Could anything be more obvious than to conclude from this clear indication that the image and likeness of the being created by God signifies existence in confrontation, i.e., in this confrontation, in this juxtaposition and conjunction of man and man, which is that of male and female, and then go on to ask against this background in what the original and prototype of the divine existence of the Creator consists?

These two, male and female, are to Him ‘man’ because they are one before Him. Both are created in this divine image, so that the enjoyment of the divine felicity – to the extent that a creature was made capable of receiving it – was communicated to man as a married couple, filled by God and in God with mutual divine love, from which we may understand and conclude the high dignity of marriage.” (H. F. Kohlbrugge)

Editor’s note:  The truly “married couple” - married souls, more than married bodies - reveals the "divine felicity." In some sense the romantic joy of true love reveals the hidden mind of God.

Is it that expositors were too tied to an anthropology which expected the description of a being in the divine likeness to take the form of a full description of the being of man, its structure, disposition, capacities, etc., and found it impossible to think that it could exist only in this differentiation and relationship?

But the text itself says that it consists in a differentiation and relationship between man and man [specifically, a male and female], and they ought to have kept to this point. Or did they perhaps find it too paltry, too banal, too simple, or even morally suspect, that the divine likeness of man should consist merely in his existence as man and woman?

But when it is twice there in almost definitive form  ["twice"; i.e., in Gen. 1: 26, 27 and Gen. 5: 1,2], why did they not let themselves be constrained to consider it instead of speculating at large, and especially to make sure that the differentiation and relationship between man and woman is so unimportant or even disreputable as they were obviously inclined to accept?

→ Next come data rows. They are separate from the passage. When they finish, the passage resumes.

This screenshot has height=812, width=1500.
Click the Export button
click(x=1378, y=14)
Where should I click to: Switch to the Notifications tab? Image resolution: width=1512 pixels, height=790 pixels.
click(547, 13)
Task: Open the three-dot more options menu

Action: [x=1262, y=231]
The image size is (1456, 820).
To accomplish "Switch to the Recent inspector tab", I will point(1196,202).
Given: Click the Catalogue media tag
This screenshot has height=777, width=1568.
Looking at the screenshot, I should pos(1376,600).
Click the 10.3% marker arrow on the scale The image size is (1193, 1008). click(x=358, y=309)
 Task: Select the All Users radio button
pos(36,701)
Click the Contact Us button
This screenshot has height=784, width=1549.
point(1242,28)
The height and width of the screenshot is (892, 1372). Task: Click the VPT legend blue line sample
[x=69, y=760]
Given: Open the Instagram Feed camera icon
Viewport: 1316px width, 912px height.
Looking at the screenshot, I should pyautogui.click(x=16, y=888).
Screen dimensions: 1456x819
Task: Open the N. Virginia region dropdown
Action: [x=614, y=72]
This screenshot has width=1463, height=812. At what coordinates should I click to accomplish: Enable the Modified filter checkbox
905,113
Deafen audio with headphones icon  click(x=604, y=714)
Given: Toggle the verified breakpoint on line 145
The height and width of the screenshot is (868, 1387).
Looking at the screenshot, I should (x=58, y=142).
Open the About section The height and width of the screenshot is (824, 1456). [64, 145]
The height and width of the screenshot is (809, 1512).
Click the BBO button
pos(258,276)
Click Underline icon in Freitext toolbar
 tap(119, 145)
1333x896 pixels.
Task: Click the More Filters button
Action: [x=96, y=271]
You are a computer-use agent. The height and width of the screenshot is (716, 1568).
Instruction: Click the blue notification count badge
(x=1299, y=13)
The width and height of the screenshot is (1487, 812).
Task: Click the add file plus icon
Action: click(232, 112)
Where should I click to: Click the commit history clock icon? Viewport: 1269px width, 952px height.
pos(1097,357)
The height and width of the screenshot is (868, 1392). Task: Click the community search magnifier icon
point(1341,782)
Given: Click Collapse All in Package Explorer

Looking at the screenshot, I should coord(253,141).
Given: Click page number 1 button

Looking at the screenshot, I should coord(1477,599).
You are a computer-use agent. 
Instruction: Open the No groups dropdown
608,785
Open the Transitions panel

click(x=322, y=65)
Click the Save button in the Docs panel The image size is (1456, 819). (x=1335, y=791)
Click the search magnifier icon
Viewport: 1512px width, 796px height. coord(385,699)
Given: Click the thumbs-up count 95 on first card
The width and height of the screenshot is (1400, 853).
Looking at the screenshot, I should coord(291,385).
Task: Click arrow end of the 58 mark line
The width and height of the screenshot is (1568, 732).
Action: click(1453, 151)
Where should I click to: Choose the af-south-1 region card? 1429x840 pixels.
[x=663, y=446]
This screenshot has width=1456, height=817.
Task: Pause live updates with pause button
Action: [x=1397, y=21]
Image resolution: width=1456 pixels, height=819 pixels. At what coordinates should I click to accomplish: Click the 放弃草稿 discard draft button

Editor’s note: Barth's words, "even disreputable,"  point to expositors' own shame and guilt, their underlying framework of perception, which led them to view sex as "not nice." These troubled teachers, victims of their own lower-rung consciousness, have tried to impose their own distorted concepts of reality on the rest of us. However, "the adam" as male and female, the divine image, does not necessarily mean that a God of Plurality possesses sexual organs. It can be argued that mere physical sexuality links man and woman to the animal world, and that the locus of the true image of God - the Joy of true love - linking us to God, is something different, something psychological and spiritual.